Getting Started
There are several elements needed in order to generating metadata with this system:
- This code, installed according to the installation instructions with its dependencies.
- A YAML configuration file that describes the data file being described.
- The YAML configuration files that define the source data used to pull raw data from the source APIs.
- The suite of registry files that define the definitions of fields, license, agents etc.
Configuration Files
The configuration file “hardcodes” options for describing the data file. It is written in YAML to be concise and human readable (if it was written in JSON, we might as well write the metadata by hand). It is read in by the system; some of its content links to the real values in the registries, while other content is input verbatum into the output metadata.
The format is roughly a flattened version of the resource section of OEMetadata using the same tags. Hopefully, these similarities make it intuitive to fill in the fields.
Installation in Another Repo
In order to install and run this code from other repositories, we will need to perform some basic set up. First, your repository will need a Python virtual environment with the correct packages installed. Check you Python installation with which python You should see a response with something like /Users/yourusername/.pyenv/shims/python. If not, you may need to install Python. Caution: There’s a chance that your shell is pointing towards a pre-installed Python, which could cause problems down the road. Best to install a fresh version in a known location.
Next you’ll need to create a virtual environment. This can be done by navigating to the root of the repository and running python -m venv venv
Activate the virtual environment by running source venv/bin/actiate
Your shell prompt should now have a prefix of (venv), which shows you are ready to install packages in your fresh virtual environment.

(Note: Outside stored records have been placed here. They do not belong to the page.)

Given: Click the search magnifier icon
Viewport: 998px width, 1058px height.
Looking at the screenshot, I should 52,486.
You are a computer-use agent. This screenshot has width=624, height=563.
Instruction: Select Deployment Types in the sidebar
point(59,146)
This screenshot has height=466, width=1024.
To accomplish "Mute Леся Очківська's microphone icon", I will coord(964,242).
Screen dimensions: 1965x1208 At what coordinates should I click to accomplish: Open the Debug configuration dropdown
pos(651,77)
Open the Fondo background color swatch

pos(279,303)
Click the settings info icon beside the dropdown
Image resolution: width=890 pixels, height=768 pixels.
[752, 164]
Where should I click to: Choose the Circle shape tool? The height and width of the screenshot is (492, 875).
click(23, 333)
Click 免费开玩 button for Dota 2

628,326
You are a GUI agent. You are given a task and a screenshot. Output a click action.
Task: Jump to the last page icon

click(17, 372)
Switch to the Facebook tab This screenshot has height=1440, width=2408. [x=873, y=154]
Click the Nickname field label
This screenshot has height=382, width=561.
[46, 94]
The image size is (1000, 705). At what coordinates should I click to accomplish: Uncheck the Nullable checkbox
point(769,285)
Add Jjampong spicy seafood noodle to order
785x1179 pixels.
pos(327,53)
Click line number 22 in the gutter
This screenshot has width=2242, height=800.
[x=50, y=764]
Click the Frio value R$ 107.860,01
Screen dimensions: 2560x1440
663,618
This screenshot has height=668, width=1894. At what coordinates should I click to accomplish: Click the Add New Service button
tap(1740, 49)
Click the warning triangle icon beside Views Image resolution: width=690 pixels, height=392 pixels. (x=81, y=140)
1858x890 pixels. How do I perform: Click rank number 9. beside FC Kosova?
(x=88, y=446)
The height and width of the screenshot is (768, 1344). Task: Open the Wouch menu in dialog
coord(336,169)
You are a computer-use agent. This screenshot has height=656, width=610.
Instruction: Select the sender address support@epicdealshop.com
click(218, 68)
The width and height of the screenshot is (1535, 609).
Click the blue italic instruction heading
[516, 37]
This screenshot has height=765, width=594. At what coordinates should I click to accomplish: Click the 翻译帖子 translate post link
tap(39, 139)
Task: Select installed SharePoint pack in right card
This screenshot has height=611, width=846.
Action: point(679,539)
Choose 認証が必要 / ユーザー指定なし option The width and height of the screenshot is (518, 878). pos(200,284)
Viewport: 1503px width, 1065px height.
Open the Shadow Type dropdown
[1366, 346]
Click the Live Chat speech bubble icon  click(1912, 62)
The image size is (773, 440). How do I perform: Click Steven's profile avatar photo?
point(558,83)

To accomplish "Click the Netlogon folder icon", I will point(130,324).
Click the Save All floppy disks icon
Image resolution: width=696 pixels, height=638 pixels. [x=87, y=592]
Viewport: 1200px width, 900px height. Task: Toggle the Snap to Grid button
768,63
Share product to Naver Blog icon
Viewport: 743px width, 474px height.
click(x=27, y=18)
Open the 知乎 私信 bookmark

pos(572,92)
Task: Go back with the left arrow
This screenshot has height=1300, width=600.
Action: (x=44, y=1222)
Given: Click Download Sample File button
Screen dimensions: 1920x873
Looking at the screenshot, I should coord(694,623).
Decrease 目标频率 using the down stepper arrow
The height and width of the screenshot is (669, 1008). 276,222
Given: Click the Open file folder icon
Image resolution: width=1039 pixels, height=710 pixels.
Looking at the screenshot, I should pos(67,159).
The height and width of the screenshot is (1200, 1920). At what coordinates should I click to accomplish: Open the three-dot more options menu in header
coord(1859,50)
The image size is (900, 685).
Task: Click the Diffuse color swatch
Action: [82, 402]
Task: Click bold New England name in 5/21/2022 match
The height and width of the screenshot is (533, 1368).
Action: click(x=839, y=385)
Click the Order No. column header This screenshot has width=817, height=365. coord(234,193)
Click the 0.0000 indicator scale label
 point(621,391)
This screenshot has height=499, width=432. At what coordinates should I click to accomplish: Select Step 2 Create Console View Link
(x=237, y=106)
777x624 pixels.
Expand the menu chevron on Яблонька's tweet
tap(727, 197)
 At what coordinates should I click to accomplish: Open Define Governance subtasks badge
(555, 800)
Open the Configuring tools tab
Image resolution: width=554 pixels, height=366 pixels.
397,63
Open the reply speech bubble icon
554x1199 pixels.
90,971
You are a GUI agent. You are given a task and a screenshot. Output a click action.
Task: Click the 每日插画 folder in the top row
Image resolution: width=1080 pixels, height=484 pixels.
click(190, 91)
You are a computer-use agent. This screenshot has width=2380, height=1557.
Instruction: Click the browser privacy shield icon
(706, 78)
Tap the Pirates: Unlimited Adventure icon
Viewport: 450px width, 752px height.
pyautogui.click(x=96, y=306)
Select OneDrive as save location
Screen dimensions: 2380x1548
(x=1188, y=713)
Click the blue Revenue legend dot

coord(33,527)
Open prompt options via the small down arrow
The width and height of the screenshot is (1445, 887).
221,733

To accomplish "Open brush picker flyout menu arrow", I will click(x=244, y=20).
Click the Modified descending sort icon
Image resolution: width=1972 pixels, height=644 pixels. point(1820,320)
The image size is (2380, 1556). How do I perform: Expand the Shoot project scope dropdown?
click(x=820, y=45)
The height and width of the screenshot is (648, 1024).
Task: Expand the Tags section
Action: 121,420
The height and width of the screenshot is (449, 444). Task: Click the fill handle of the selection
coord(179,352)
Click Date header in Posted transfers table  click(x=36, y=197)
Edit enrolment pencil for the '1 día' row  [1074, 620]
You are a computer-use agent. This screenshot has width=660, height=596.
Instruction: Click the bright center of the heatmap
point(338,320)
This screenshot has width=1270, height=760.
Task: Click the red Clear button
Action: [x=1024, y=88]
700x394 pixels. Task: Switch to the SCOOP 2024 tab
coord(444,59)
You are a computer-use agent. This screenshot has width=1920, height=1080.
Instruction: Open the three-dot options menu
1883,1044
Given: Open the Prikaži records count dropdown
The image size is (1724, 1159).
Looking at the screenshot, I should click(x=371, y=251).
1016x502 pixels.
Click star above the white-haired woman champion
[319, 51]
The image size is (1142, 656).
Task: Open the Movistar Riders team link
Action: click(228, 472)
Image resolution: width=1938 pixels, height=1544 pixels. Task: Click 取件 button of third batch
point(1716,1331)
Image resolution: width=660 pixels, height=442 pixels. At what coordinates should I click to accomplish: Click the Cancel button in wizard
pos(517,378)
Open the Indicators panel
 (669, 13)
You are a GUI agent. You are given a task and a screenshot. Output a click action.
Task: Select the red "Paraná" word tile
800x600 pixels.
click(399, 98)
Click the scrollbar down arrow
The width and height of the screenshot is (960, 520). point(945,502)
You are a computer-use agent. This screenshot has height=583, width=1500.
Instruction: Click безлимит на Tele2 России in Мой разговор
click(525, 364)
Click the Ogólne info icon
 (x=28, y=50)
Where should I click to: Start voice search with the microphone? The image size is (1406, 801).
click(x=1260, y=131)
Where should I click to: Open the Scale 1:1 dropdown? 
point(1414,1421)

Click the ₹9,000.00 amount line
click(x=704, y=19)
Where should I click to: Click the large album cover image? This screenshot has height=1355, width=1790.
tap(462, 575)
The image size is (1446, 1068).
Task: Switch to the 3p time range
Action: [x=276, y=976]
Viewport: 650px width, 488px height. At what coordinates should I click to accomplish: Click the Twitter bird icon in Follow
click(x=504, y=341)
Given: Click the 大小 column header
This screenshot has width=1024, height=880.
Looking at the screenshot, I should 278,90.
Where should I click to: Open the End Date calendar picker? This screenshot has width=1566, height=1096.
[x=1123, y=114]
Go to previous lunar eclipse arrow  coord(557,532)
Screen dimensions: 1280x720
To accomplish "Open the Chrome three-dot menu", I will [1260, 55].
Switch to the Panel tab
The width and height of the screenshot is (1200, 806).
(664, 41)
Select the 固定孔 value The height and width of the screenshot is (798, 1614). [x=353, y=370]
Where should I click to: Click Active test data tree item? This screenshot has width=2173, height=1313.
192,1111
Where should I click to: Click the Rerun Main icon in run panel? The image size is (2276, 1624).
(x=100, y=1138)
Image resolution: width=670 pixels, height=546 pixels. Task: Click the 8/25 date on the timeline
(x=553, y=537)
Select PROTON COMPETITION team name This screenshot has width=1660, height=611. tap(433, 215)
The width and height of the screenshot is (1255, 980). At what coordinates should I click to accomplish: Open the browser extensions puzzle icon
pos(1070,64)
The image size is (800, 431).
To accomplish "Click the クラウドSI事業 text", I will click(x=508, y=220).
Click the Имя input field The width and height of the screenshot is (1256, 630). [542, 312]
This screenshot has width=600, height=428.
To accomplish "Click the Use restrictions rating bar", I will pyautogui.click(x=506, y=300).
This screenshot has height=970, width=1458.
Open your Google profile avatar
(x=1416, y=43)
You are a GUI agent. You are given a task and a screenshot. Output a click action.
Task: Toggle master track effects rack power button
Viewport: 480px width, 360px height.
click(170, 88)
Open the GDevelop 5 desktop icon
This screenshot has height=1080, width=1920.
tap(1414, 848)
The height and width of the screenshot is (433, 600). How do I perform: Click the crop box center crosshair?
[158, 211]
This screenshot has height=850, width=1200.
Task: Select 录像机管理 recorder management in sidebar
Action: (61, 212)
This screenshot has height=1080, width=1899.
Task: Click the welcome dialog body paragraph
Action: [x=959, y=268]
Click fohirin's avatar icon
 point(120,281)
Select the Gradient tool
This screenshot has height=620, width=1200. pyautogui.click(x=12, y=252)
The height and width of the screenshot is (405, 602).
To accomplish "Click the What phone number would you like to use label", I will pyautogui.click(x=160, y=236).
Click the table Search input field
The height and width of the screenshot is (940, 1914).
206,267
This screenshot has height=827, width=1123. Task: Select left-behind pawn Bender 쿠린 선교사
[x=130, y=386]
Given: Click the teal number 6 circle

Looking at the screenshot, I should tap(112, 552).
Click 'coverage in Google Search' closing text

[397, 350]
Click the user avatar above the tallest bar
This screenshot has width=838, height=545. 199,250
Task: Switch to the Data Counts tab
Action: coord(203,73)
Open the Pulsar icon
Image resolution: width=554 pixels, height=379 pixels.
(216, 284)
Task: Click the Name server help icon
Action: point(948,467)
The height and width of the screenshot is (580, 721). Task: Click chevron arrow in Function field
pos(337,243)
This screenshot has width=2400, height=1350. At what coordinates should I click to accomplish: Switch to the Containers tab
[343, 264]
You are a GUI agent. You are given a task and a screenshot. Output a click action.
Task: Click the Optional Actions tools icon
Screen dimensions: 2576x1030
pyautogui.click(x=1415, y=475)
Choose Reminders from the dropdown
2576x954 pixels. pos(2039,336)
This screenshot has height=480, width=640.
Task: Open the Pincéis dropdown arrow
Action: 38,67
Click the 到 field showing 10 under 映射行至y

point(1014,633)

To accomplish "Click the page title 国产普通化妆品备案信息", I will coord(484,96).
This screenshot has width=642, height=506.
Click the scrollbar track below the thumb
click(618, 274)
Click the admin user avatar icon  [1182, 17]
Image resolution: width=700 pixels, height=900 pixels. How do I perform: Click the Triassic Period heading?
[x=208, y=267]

In order to install this package, we will use pip to install from the github repository. The command looks like this: pip install git+https://github.com/acep-aedg/aedg-metadata.git@main#egg=aedg_metadata
The package should be read and installed to your virtual environment. Check the install by running aedg_metadata --help. If all is well you should see an output of various potential commands. Otherwise you may need to go back and rerun the install. Deactivate the environment by running deactivate, then burn the virtual environment by running rm -r venv
Running in Another Repo
This package contains a number of moving pieces, and they all need to be located/formatted correctly, otherwise the metadata generator won’t run. In particular, you will need:
- A clear path to your CSV/GeoJSON data (example:
./data/bulk_fuel/bulk_fuel.geojson) - A YAML config file located alongside the data (example:
./data/bulk_fuel/bulk_fuel.yml) - A CSV data dictionary containing fields of the data, located in ./registry (example:
./registry/fields.csvor./registry/bulk_fuel_data_dictionary.csv) - A clone of aedg-etl-2024 located somewhere on your machine (example: ~/repos/aedg-etl-2024)
If these requirements are met, you should be able to run the metadata generator for a single file like this:
aedg_metadata generate \
example_data/bulk_fuel/bulk_fuel.geojson \
~/repos/aedg-etl-2024/data-sources \
-dd bulk_fuel_data_dictionary.csv \
--bbox infer \
-t specify
For sanity, we recommend creating a shell script in your repository (example: ./run_batch.sh) where these individual calls can be run all at once via ./run_batch.sh.